In Chapter 9: Be a Learner of Onward, Elena Aguilar shares that a growth mindset is the mindset of resilience. With a “growth” mindset, we assume that intelligence and talent can go up or down. A growth mindset thrives on challenges and sees failure not as evidence of a lack of intelligence but as motivation to grow and stretch abilities. Holding a growth mindset creates a passion for learning rather than a hunger for approval; failure becomes an opportunity to learn.

Understanding your mindset is key as you do this resilience work. Carol Dweck’s research and book Mindset published in 2006 has guided our learning in this area. She compares a fixed mindset, one in which we assume intelligence and talent are fixed at birth, to a growth mindset, one in which we assume that intelligence can go up or down. For those of us in education, we adopted this mindset, hung posters on our walls, and set out to foster this mindset in our students. In our excitement though, we need to be careful that we are not oversampling her message.

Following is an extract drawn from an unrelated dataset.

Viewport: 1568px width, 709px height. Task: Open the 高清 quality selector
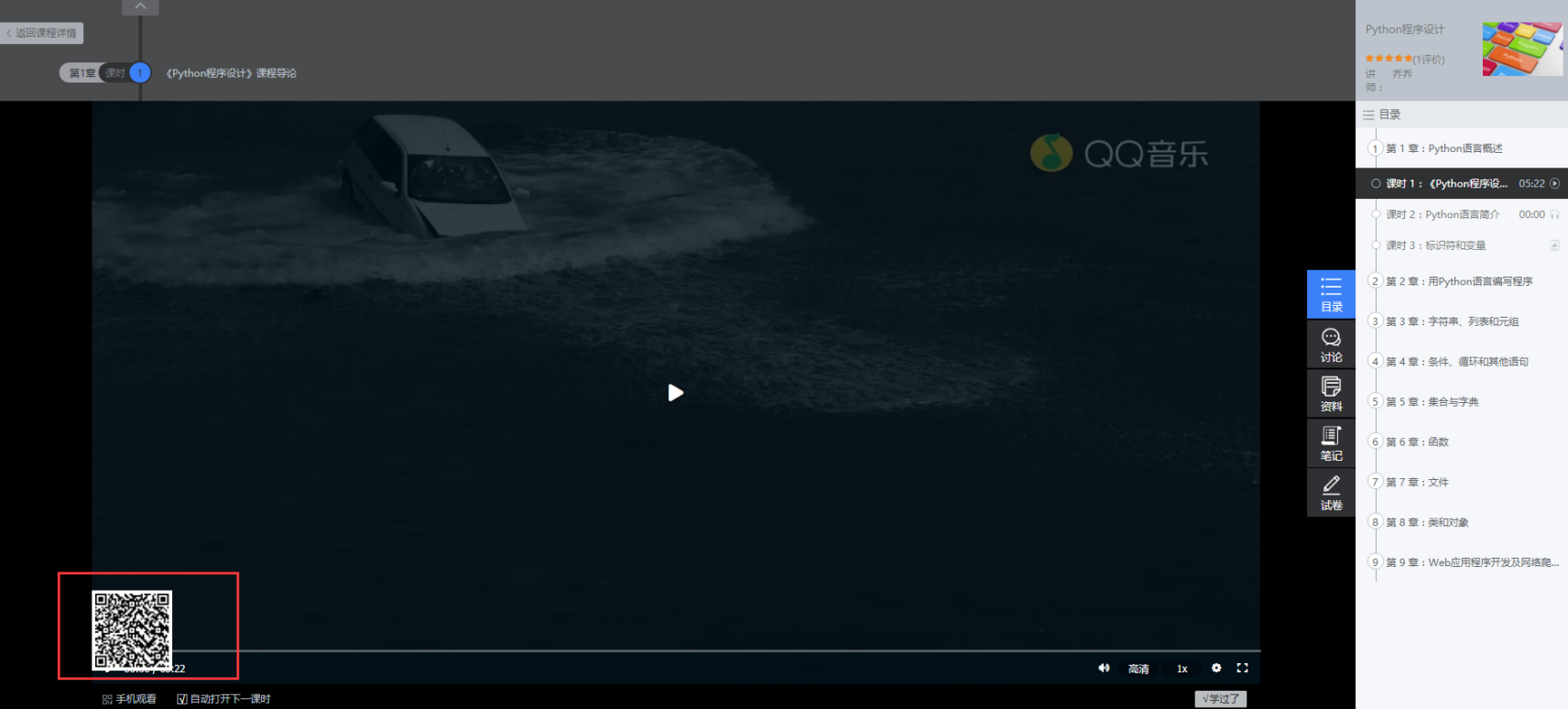[1138, 669]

As with all good things, we often latch on for the quick fix and boil it down to a 30 second soundbite. This MindShift blog, Carol Dweck Explains the False Growth Mindset That Worries Her, explores the fear that Dweck has when her message gets over-simplified: “She says often teachers and parents aren’t willing to take the longer, more difficult path of helping students identify strategies and connect success to those strategies. Instead, her complicated psychological research has gotten boiled down to, “praise the effort, not the outcome.” Dweck also explained what she means by a “false” growth mindset:

False growth mindset is saying you have growth mindset when you don’t really have it or you don’t really understand [what it is]. It’s also false in the sense that nobody has a growth mindset in everything all the time. Everyone is a mixture of fixed and growth mindsets. You could have a predominant growth mindset in an area but there can still be things that trigger you into a fixed mindset trait. Something really challenging and outside your comfort zone can trigger it, or, if you encounter someone who is much better than you at something you pride yourself on, you can think “Oh, that person has ability, not me.” So I think we all, students and adults, have to look for our fixed-mindset triggers and understand when we are falling into that mindset.”

Bring this caution and awareness to your own reflection as you consider your mindset. Understanding your mindset and tapping into a growth mindset will help you as you learn how to cultivate resilience.